Keywords: serine; sleep regulation; starvation.

Fig. 1.

Transcriptome analyses of starved Drosophila brains identify up-regulation of serine biosynthesis pathway. (A) Schematic diagram depicting RNA-seq experimental design. Wild-type flies were fed 5% sucrose/1% agar (Ctrl) or deprived of sucrose for 6 and 24 h (FD6 and FD24). (B) Scatter plots demonstrate log counts per million (cpm) vs. log fold-change (FC) in expression of brains starved for 6 and 24 h. Blue dots represent DEGs (FDR < 0.05). (C) Venn diagram showing the number of genes that are regulated during short-term (FD6) and long-term (FD24) starvation. (D) Gene ontology analysis of genes that are up-regulated exclusively in FD6 and FD24. (E) Schematic diagram of the serine metabolic pathway. (F) Heat-map of expression level of genes involved in the serine metabolic pathway in fed (Ctrl FD6 and Ctrl FD24) and starved conditions (FD6 and FD24). Colors indicate the log2 values of normalized read counts.

Fig. 2.

Starvation-induced aay expression elevates free serine levels in heads and supports sleep suppression during starvation. (A) Schematic diagram illustrating KG05974 insertion near the 5′UTR of aay locus. (B) Western blot of head extracts in iso31 and aay^KG flies during fed and starved conditions. (C) Quantification of Western blots (n = 3) [F_(1,8) = 12.92; P = 0.0070]. (D) Serine concentrations in head extracts of iso31 control and aay^KG flies during fed and starved conditions (n = 3) [F_(1,8) = 14.53; P = 0.0052]. (E) Average sleep traces of iso31 control (black; n = 88), aay^KG/+ (light orange; n = 80), and aay^KG (orange; n = 78) flies. (F) Percentage sleep change during starvation in iso31 and aay^KG/+ controls vs. aay^KG flies. ns, P > 0.05; *P < 0.05; **P < 0.005; ***P < 0.0005; ****P < 0.0001. All error bars represent SEM.

- Questions on the material
1. In the starvation and serine figure legends, for how many hours were flies deprived of sucrose in the RNA-seq experiment?
2. Continue the starvation and serine figure legends from the point where they stop.

- Extracted records
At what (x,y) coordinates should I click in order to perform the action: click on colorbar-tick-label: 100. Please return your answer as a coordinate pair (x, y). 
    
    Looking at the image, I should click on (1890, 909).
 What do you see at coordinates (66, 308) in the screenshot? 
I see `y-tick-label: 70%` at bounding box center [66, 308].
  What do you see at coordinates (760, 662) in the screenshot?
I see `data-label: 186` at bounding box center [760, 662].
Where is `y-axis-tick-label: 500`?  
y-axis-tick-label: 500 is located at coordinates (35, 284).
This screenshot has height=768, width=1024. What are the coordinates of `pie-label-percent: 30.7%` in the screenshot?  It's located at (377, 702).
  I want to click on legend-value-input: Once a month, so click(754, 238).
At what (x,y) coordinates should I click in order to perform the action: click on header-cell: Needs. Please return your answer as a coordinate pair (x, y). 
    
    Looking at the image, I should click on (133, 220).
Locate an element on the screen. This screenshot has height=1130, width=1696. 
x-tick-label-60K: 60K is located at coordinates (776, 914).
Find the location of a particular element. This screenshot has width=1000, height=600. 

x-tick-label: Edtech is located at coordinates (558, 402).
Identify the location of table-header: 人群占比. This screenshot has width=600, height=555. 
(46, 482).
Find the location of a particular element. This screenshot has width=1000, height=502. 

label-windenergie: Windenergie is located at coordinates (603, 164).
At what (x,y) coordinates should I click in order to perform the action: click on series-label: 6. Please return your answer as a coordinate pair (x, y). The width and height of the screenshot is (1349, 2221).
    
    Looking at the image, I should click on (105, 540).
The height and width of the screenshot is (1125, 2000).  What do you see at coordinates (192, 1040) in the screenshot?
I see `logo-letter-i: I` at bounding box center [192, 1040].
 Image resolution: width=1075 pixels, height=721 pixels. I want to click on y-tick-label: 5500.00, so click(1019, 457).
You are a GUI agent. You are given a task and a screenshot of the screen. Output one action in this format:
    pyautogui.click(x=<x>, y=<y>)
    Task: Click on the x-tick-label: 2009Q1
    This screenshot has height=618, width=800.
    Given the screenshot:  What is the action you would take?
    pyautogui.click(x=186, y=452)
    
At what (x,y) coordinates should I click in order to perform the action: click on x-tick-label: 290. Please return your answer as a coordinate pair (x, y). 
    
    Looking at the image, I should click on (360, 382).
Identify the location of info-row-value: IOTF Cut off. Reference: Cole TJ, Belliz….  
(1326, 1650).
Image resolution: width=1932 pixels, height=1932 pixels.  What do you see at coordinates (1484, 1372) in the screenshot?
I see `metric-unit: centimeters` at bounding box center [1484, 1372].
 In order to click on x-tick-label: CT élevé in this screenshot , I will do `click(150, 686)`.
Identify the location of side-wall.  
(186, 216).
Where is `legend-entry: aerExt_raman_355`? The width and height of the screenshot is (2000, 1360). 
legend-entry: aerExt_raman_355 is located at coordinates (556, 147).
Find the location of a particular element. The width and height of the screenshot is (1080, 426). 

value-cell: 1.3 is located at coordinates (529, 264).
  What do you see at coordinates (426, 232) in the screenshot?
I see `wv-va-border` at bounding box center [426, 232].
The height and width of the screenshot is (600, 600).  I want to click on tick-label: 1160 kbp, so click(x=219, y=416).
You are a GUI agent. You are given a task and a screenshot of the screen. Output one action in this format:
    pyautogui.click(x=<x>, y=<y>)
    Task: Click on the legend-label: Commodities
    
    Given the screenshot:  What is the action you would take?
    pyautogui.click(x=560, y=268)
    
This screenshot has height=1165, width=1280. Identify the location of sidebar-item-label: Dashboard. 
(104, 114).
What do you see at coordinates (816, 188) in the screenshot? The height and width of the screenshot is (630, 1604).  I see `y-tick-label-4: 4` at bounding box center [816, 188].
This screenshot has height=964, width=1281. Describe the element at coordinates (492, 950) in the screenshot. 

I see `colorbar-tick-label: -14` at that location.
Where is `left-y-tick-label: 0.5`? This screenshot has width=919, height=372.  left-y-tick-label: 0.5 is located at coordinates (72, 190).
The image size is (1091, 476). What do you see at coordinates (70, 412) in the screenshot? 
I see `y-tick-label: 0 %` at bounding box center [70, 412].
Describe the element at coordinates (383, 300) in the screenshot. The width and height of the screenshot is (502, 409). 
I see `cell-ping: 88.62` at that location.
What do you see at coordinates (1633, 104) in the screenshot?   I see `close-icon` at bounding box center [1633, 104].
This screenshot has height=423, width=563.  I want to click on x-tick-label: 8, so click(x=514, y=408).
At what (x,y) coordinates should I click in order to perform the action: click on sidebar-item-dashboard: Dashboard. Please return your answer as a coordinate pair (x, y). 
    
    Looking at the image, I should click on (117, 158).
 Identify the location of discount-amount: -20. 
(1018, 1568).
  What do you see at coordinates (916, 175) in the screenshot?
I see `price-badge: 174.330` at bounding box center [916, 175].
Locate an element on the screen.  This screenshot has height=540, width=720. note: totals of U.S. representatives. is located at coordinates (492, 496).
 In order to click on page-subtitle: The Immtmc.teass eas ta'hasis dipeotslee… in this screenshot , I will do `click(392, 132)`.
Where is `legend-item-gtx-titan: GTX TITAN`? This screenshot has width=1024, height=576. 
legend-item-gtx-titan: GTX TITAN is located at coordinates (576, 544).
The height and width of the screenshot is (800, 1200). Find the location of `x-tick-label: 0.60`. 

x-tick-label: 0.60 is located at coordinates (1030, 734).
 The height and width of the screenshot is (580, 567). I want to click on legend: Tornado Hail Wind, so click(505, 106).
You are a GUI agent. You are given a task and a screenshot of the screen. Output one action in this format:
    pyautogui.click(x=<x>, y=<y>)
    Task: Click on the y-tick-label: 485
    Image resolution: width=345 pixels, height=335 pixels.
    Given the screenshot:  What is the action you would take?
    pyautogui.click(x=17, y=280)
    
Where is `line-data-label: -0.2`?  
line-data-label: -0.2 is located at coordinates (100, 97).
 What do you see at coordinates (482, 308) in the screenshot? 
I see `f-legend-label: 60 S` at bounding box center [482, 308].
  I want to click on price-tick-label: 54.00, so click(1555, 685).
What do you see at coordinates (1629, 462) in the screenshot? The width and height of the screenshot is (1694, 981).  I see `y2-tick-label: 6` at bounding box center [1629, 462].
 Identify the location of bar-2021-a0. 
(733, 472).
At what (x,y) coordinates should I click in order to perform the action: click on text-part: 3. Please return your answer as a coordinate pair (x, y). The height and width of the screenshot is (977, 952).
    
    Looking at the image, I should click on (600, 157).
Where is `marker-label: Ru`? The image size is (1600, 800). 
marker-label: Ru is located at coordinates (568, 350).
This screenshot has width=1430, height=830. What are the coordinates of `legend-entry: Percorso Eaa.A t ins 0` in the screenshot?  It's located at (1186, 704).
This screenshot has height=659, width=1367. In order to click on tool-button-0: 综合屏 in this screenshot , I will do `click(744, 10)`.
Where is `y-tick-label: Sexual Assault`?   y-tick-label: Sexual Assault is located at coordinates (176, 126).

- Responses to the exercise
1. 6 and 24 hours.

2.
Fig. 3.

stdh metabolizes free serine and limits starvation-induced sleep suppression. (A) Schematic diagram illustrating C04459 insertion in the intron of the stdh locus. (B) stdh transcript levels are strongly repressed in stdh^pBac flies (n = 3). (C) Serine and (D) threonine concentrations in head extracts of iso31 control and stdh^pBac flies during fed and starved conditions (n = 3). (E) Average sleep traces of iso31 (black; n = 91), stdh^pBac/+ (light green; n = 81), and stdh^pBac flies (green; n = 83). (F) Percentage sleep change during starvation in iso31 and stdh^pBac/+ controls vs. stdh^pBac flies. ns, P > 0.05; *P < 0.05; **P < 0.005; ****P < 0.0001. All error bars represent SEM.

Fig. 4.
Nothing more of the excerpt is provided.